+++ EXTRACT TO READ

And in any case, Anaxarchus does display his own sort of contempt for convention. He thinks that standards of what is right and wrong are merely conventional, and as such, one should feel free to disregard them when they get in the way of pursuing what one wants. This attitude is strikingly displayed in an anecdote concerning Anaxarchus and Alexander (Plutarch, Life of Alexander 50-52). Alexander and his friend Cleitus get into a drunken quarrel. They exchange insults, and in a rage, Alexander picks up a spear and kills Cleitus. His anger then immediately departs, and he would have killed himself if his guards had not prevented him. Over the next several days, Alexander is in a bad way, staying in his room and loudly lamenting what he has done. Anaxarchus successfully relieves Alexander’s suffering with the following remark:
Here is Alexander, to whom the whole world is now looking, but he lies on the floor weeping like a slave, in fear of the law and censure of men. He should be their law and measure of justice, if indeed he has conquered the right to rule and mastery, instead of enslaving himself to the mastery of empty opinion. Don’t you know that Zeus has Justice and Law seated beside him, so that everything that is done by the master of the world may be lawful and just?
Asserting that moral norms are merely conventional, and that one should as a result feel free to flout them if need be, is reminiscent of Callicles in Plato’s dialogue the Gorgias, and the sophist Antiphon. And indeed, Anaxarchus was sometimes called a sophist. However, unlike Callicles and Antiphon, Anaxarchus has no notion of there being things that are “by nature” just, right, or good, in contrast to those merely conventional standards.

++++++
+++ RECORDS

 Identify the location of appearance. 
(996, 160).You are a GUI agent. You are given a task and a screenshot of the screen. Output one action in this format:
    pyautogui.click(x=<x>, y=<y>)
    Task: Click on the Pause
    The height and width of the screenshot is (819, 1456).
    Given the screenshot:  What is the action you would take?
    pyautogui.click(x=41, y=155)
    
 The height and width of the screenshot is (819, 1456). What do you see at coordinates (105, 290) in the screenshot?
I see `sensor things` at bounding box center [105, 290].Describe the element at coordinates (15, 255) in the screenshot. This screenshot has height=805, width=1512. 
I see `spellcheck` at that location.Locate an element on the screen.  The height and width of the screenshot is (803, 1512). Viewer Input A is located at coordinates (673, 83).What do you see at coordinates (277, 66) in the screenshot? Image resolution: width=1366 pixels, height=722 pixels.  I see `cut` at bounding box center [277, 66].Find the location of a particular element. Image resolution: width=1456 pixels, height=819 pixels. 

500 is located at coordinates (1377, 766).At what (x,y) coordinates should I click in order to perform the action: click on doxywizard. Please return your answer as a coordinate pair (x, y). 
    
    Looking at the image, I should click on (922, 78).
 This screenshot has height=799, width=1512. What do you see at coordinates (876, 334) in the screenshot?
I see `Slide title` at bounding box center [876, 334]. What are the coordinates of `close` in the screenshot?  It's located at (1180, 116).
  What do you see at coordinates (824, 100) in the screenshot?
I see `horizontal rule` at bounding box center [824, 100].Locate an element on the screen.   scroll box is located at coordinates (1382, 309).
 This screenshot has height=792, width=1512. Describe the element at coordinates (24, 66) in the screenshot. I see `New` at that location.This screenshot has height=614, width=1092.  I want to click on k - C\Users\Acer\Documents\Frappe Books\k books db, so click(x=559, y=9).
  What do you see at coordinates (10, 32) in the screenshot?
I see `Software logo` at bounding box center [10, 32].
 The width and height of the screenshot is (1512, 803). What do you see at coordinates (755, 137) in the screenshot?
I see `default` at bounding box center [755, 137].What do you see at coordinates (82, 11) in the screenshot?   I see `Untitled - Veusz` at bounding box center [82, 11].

++++++

__WHAT TO WORK ON__:
#1 According to the passage on Anaxarchus, what would Alexander have done after killing Cleitus if his guards had not prevented him?
#2 Repeat the part of the passage on Anaxarchus between "Asserting that moral" and "merely conventional standards.", inclusive.

__RESPONSES FOR EACH TASK__:
#1 He would have killed himself.

#2
Asserting that moral norms are merely conventional, and that one should as a result feel free to flout them if need be, is reminiscent of Callicles in Plato’s dialogue the Gorgias, and the sophist Antiphon. And indeed, Anaxarchus was sometimes called a sophist. However, unlike Callicles and Antiphon, Anaxarchus has no notion of there being things that are “by nature” just, right, or good, in contrast to those merely conventional standards.